You cannot believe how many times I tried spelling Chiaroscuro for that title, gah.

The upcoming 33rd installment of the Happy Mondays Poetry Nights on August 4, 2008 @ mag:net cafe Katipunan will kick off earlier than usual, with cocktails at 6:30 pm for the launch of Chiaroscuro, a book of poems by Joel M. Toledo. Followed by readings at 8pm by the featured poets and fictionists: Marjorie Evasco, Jimmy Abad, Butch Dalisay, J. Neil Garcia, Marne Kilates, Krip Yuson, Rebecca Añonuevo, Mookie Katigbak, Sarge Lacuesta, Ramil Gulle, Larry Ypil, Mikael Co, Angelo Suarez, Arkaye Kierulf, Conchitina Cruz, Daryll Delgado, Pancho Villanueva, Waps San Diego, Marie La Viña, Joseph Saguid, Sasha Martinez, Kash Avena, Kris Lacaba, and Khavn De la Cruz.
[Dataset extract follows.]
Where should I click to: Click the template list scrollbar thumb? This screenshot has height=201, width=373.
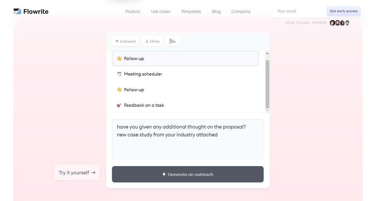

Poetry reading shall be hosted by Lourd De Veyra, readings up to 10pm, followed by music from Los Chupacabras and Dead Pop Stars.

FREE ADMISSION
the whole evening. Punta na, people. Cocktails! Poetry! A book! Sir Jimmy! Cocktails!!!

PS - My clumsiness pays off. Go, book cover, by Pancho Villanueva.